In some of my previous blogs, I talked about focusing on movement patterns and compound, multi-joint exercises to achieve a variety of fitness and fat loss goals. The information below reinforces what I said before. The study below proves that isolation exercises are not as beneficial compared to compound, multi-joint exercises.

All the talk about bodypart training versus full-body routines, isolation exercise versus compound exercise, etc. is based upon a fundamentally flawed concept: That hypertrophy is somehow completely regionally specific.

Here’s a study that examines this in a bit more detail:

Rogers et al.

The Effect of Supplemental Isolated Weight-Training Exercises on Upper-Arm Size and Upper-Body Strength

Human Performance Laboratory, Ball State University, Muncie, IN.NSCA Conference Abstract (2000)

The researchers compared the effects of a weight training program on 5RM strength and arm circumference and divided the subjects into two groups.

Group One performed four compound upper body exercises.

Group Two used the same program but included bicep curls and triceps extensions.

The results showed that both groups significantly increased strength and arm size. However, the addition of direct arm training to group two produced no additional effect on strength or arm circumference after 10 weeks of training.

The additional localized training did not result in anything that the bigger compound exercises didn’t provide.

Let me present a hypothetical example:

Twin brothers eating the same diet and working at the same job. Three times a week for the next 52 weeks: Both brothers undertake a progressive resistance training program – each adding weight, sets or reps in a logical manner over the whole year.

One difference: The first brother does deadlifts only. The second brother does arm curls only.

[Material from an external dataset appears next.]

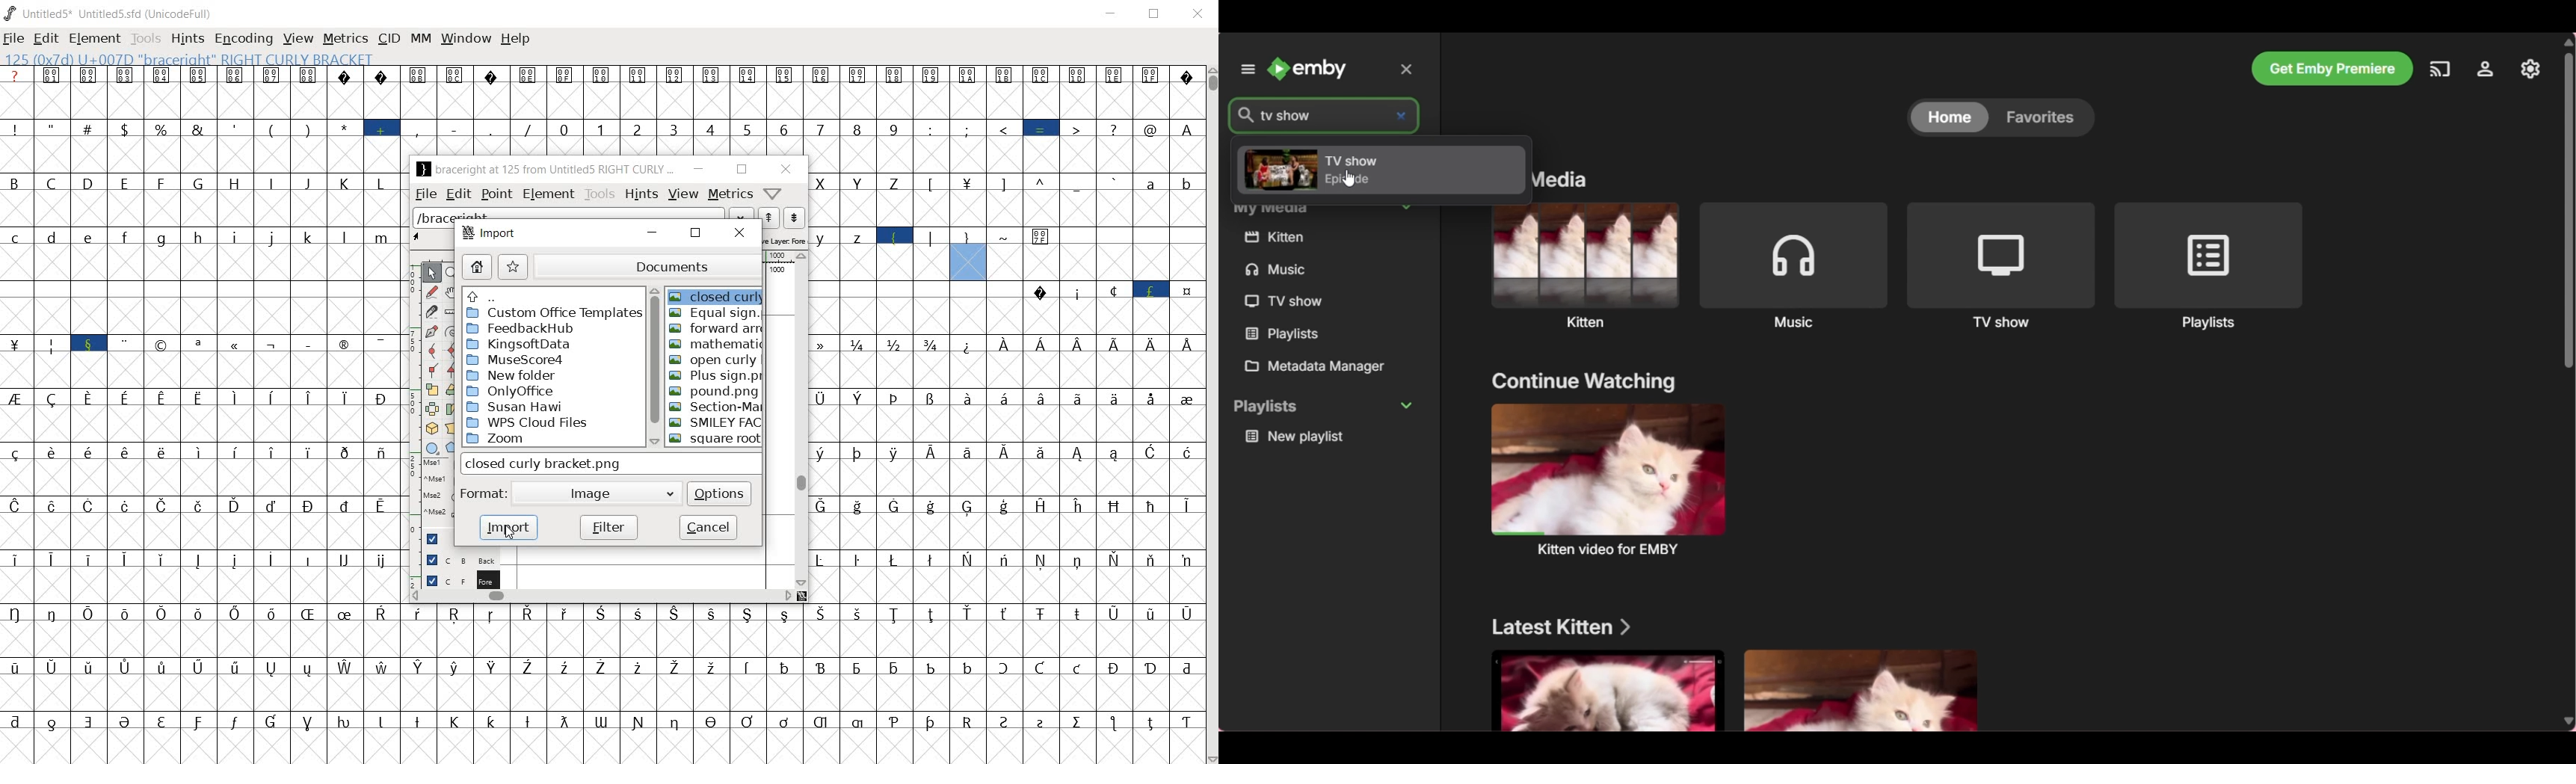 The image size is (2576, 784). Describe the element at coordinates (697, 169) in the screenshot. I see `minimize` at that location.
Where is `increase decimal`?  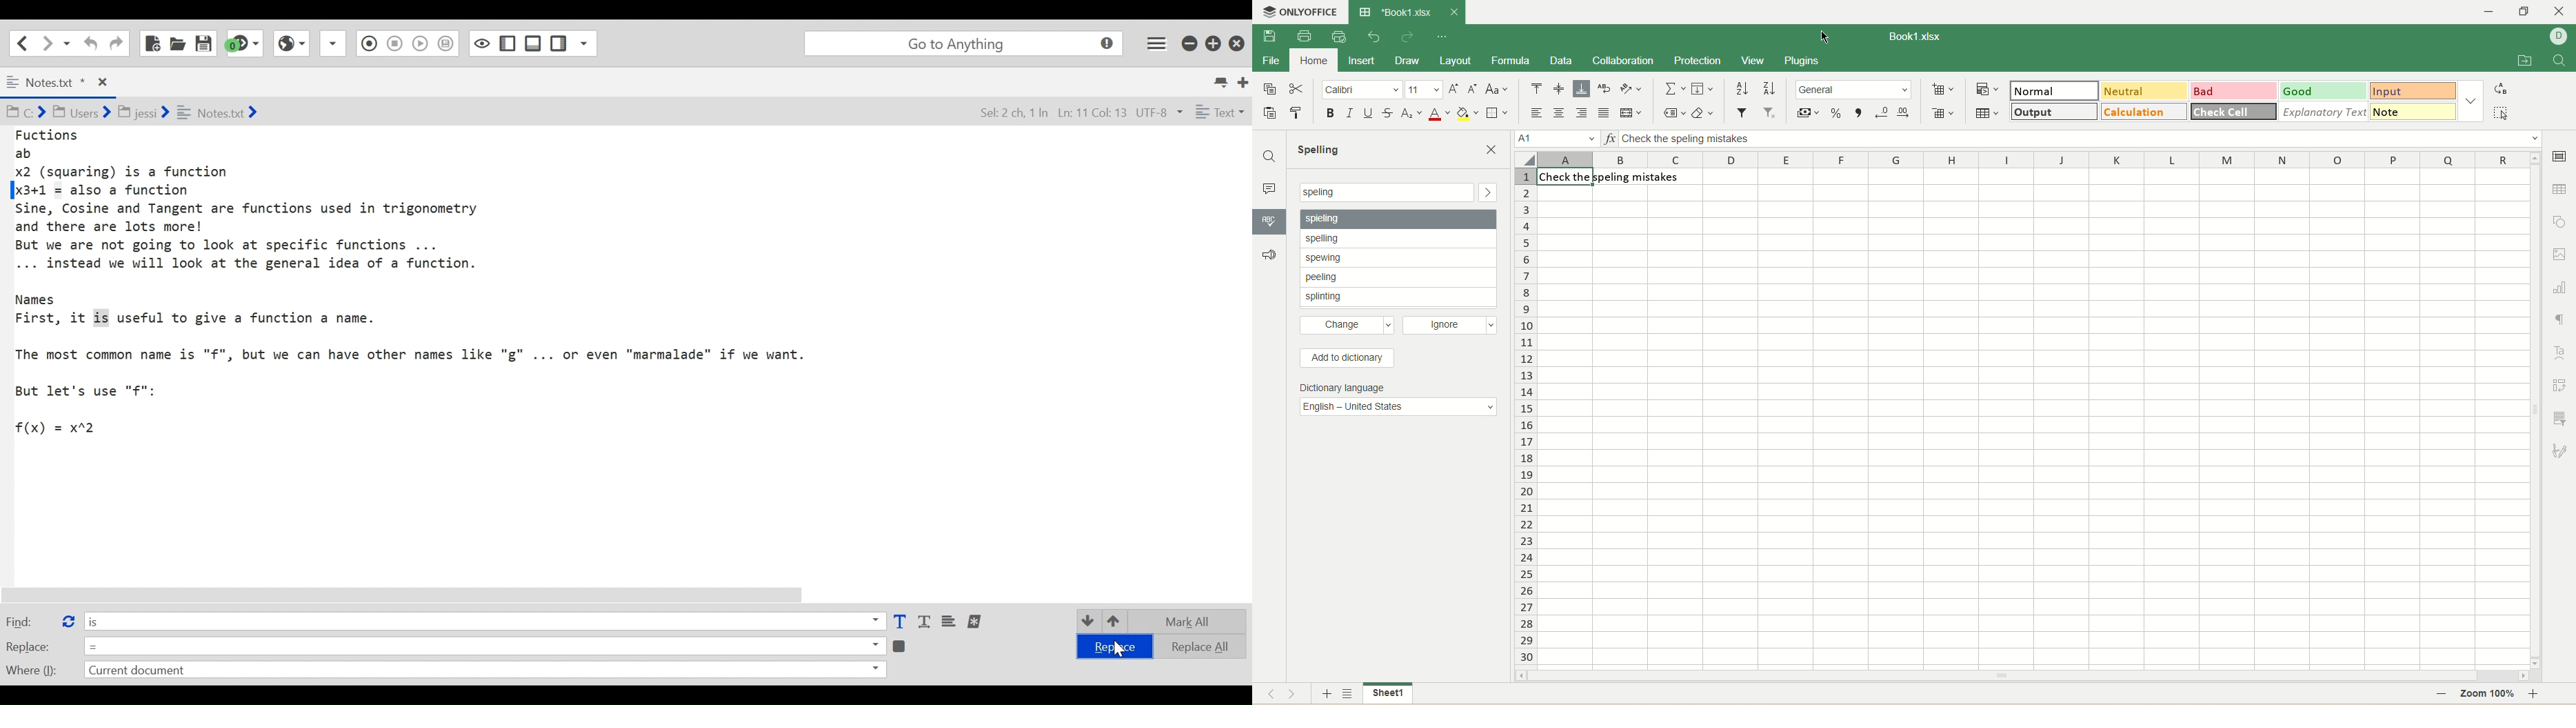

After a year, who do you think will be bigger overall? Including bigger arms? Obviously, it will be the first brother who put more overall stress and load through his system. Even though he didn’t bend his elbow at all.

Charles Poliquin is fond of quoting that in order to gain an inch on your arm, you’d have to gain 15lbs of muscle mass. If that’s true, it will happen a lot sooner with an exercise like the deadlift than it will with the dumbbell curl.

Bottom line is that muscle growth is a systemic issue not a localized one. If I put a stress on the forearm only it would grow, of course, but there would be a limit to that as the systemic load is small. But if you performed deadlifts, the systemic load would be so big that everything would grow.

And when we think about anabolics or anything that can enhance muscle growth, they are injected or consumed into the system. You don’t inject steroids in equal amounts into every muscle group. You don’t rub Surge or another post-workout recovery drink on your arms. Increased protein synthesis is a systemic phenomenon.

Therefore why not develop training strategies that target the entire system at once if fat loss or hypertrophy is what we want?